Yep, to most people (who remember him at all), Bruce Hornsby is forever frozen in sepia as that guy who did that song about how that’s just the way it is and some things will never change. Except here’s the thing: He is and has long been a lot more than that, particularly for people who like their music smart and honest. Hornsby’s wandering spirit was always too restless for Top 40 playlists, and since sliding off the charts, he’s ambled all over the musical landscape, leavening his classic singer/songwriter pop with touches of jazz, bluegrass, and R&B. That his public persona has remained a dusty 45 with “The Way It Is” on Side A and “Mandolin Rain” on Side B is grossly unfair.

Hence the box.

This isn’t your typical career retrospective, however; it bears more resemblance to Billy Joel’s recent My Lives than Clapton’s Crossroads, at least insofar as it contains relatively few album tracks, and isn’t really intended as an introduction to the artist. Disc One, for instance – subtitled “Top 90 Time” – includes 13 of Hornsby’s best-known songs, but 11 of the tracks are previously unreleased live performances. Some, such as the quietly stunning solo version of “The Way It Is” that opens the disc, bear almost no resemblance to their studio counterparts.
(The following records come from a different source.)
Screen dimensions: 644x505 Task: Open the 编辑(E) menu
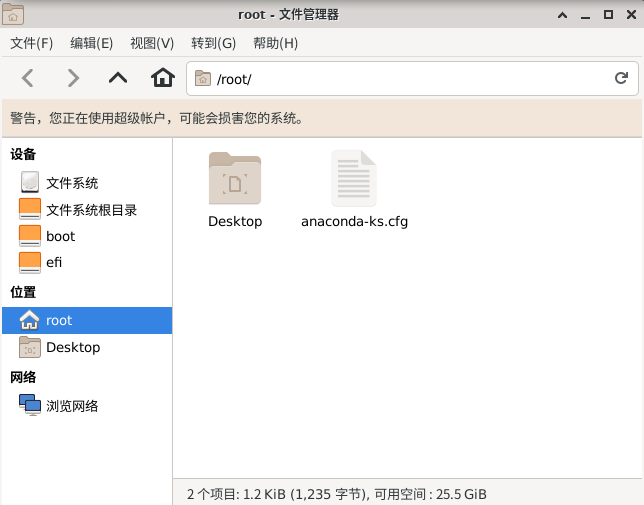tap(91, 43)
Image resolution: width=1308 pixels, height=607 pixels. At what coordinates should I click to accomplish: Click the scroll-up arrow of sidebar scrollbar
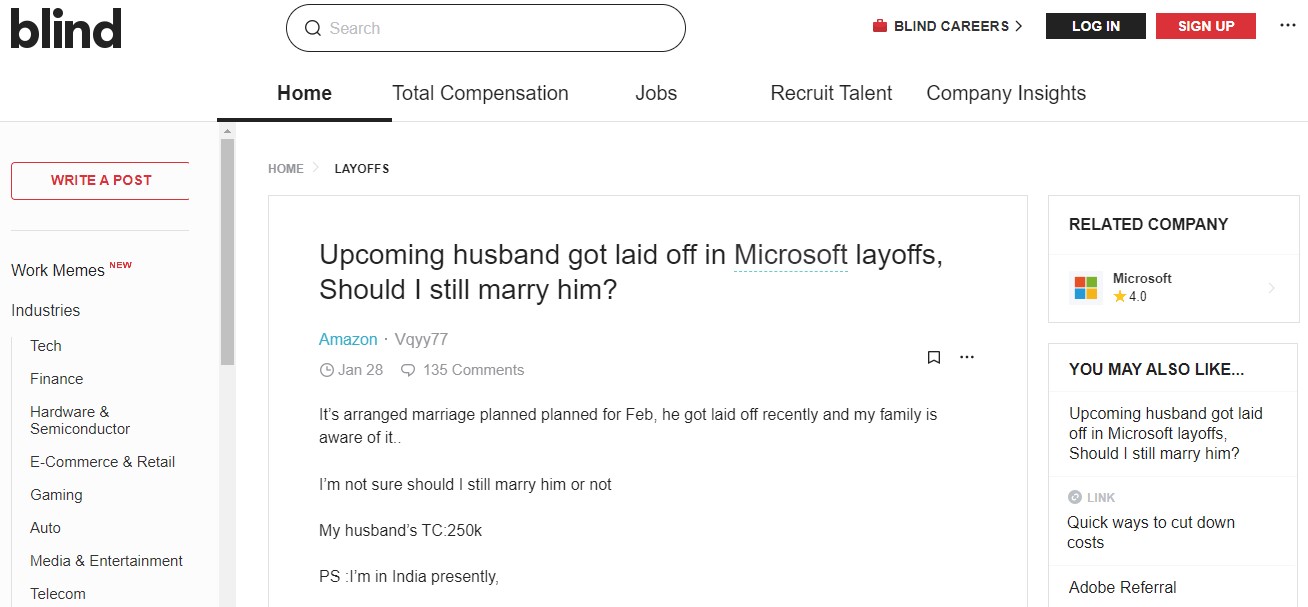(x=227, y=131)
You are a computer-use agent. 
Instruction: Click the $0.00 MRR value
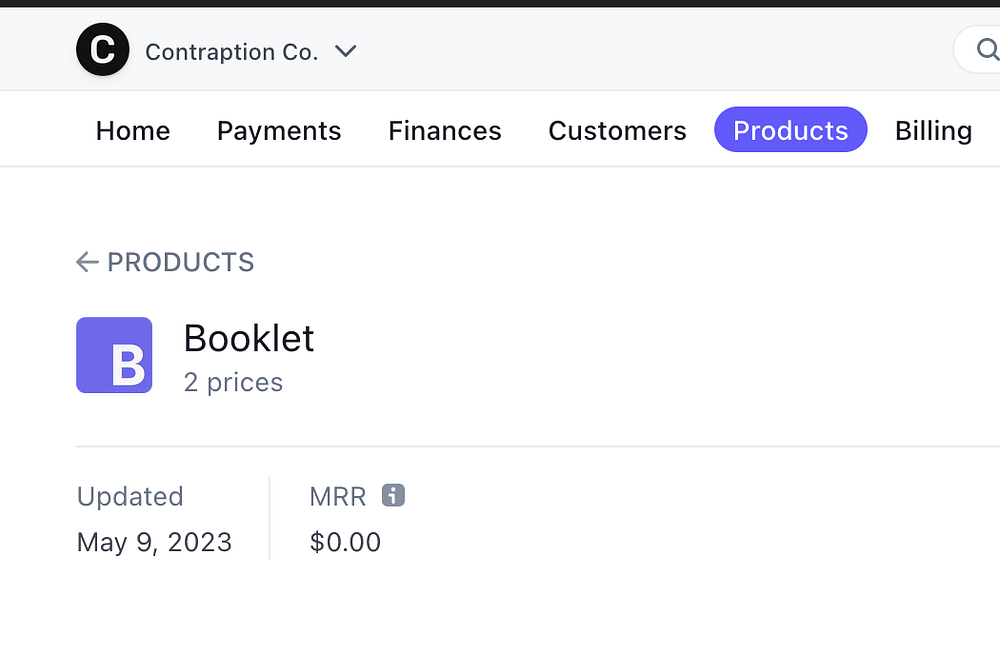(345, 542)
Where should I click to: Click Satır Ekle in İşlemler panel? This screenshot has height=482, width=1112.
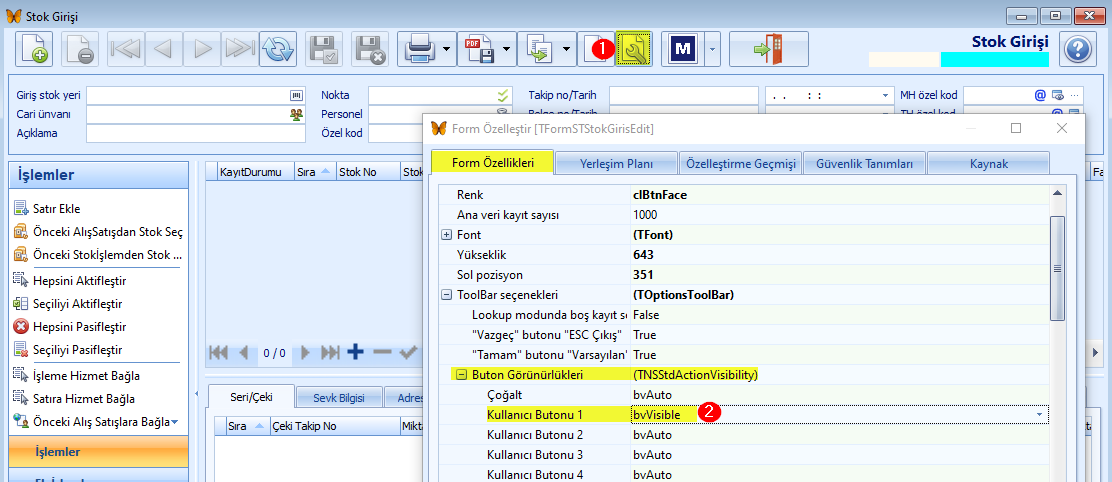56,208
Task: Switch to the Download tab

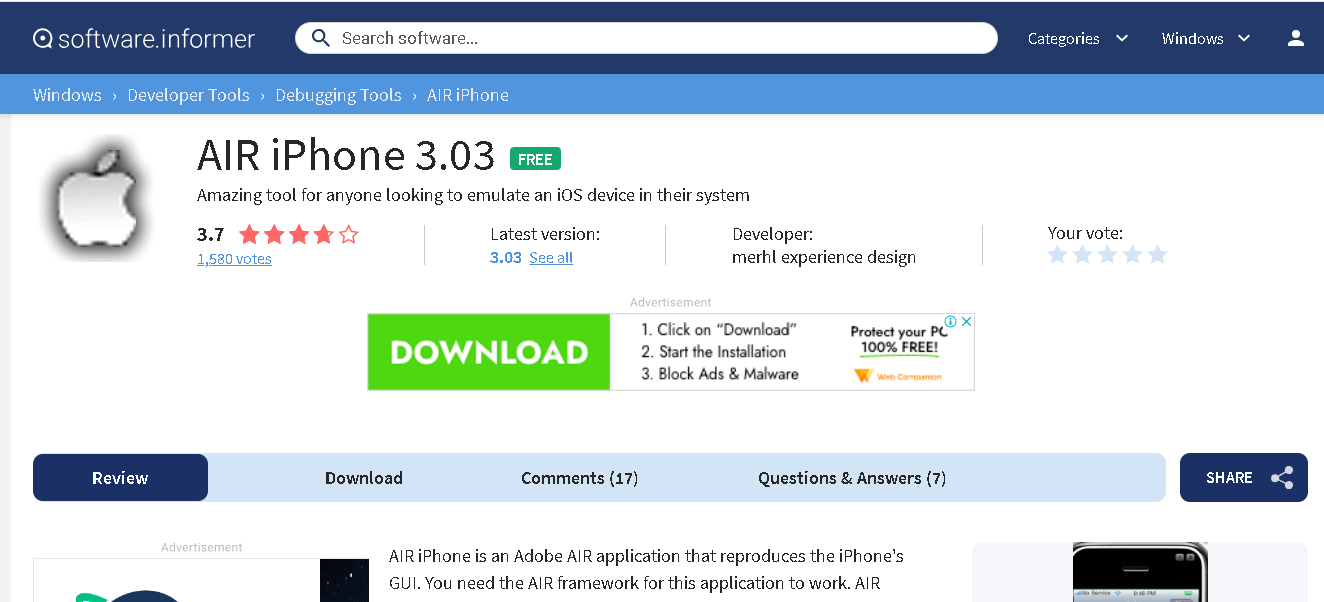Action: coord(363,478)
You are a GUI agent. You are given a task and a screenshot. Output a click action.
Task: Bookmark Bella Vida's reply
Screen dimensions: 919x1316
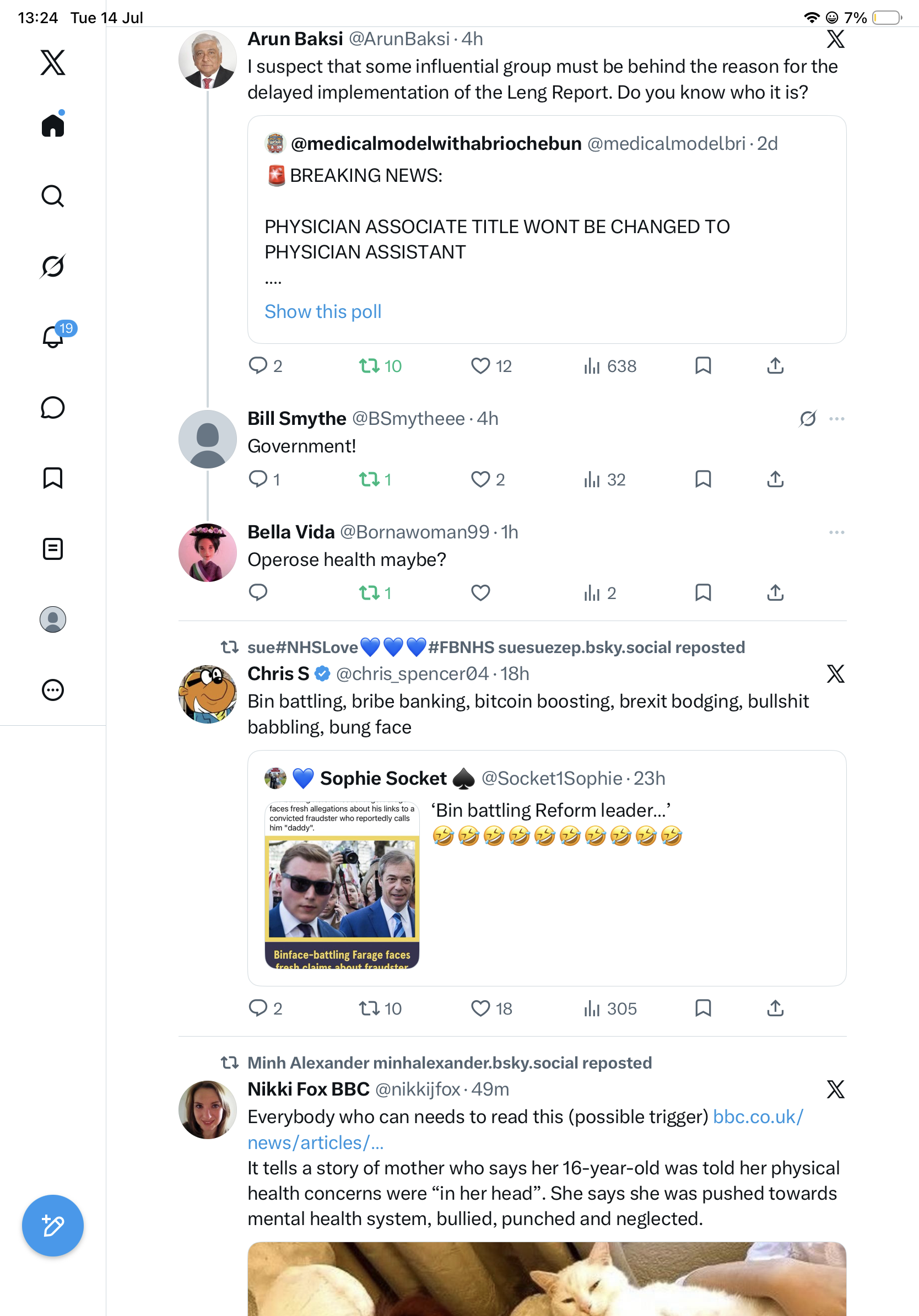point(703,592)
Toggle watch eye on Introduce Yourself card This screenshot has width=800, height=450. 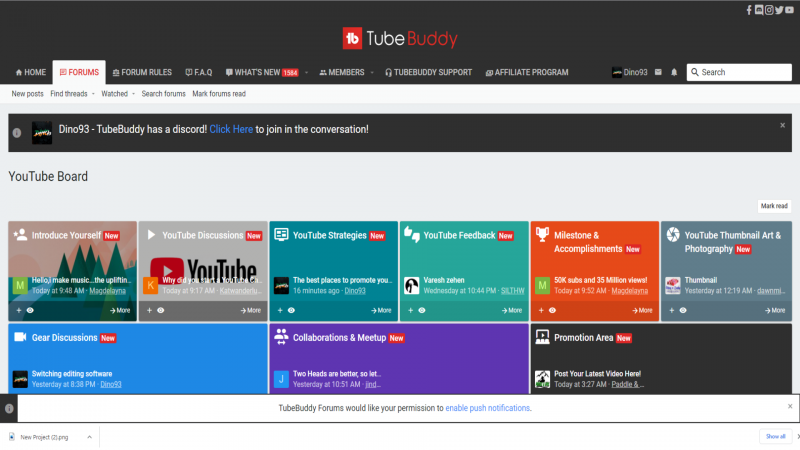[30, 311]
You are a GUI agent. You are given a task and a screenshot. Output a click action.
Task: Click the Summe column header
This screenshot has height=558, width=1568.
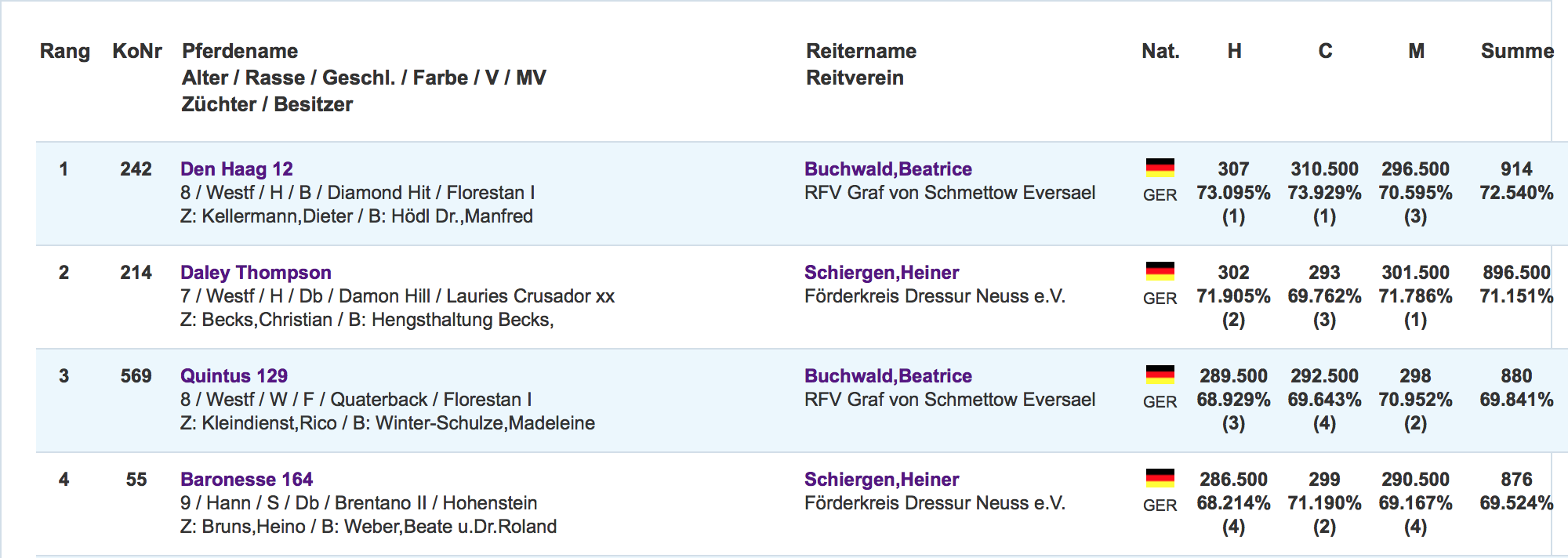click(1517, 52)
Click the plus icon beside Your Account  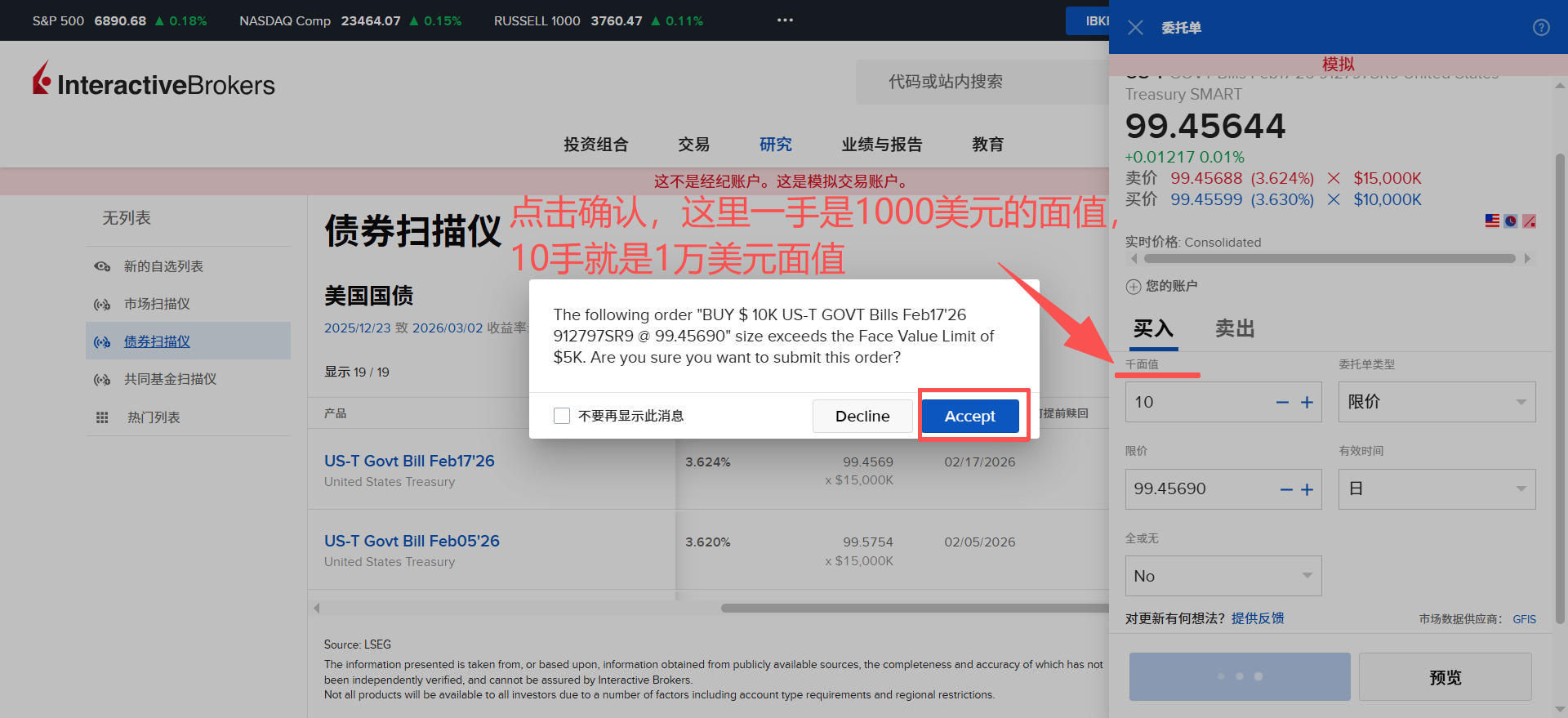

If you’ve spent any time with Hornsby’s catalog, this isn’t really surprising; in fact, it’s gratifying. Given enough room to add a few dozen curlicues, he’s never connected a pair of dots with a straight line, and for longtime fans, Intersections works flawlessly as a persuasive affirmation of the breadth of Hornsby’s talent. For someone wondering whatever happened to that Bruce Hornsby guy, though, this will likely be a longer, less interesting answer than hoped for – start off with Greatest Radio Hits, move on to the studio albums, and then Intersections may work. In context.

What this means, of course, is that there probably isn’t much of an audience for this box, just as there hasn’t been much of one for most of what Hornsby’s recorded and released over the last decade and change. A tip of the hat, then, to the accountants and shoe salesmen who run Sony/BMG; whether their decision to release Intersections was motivated by a need for a tax writeoff or an appreciation for great music, everybody wins.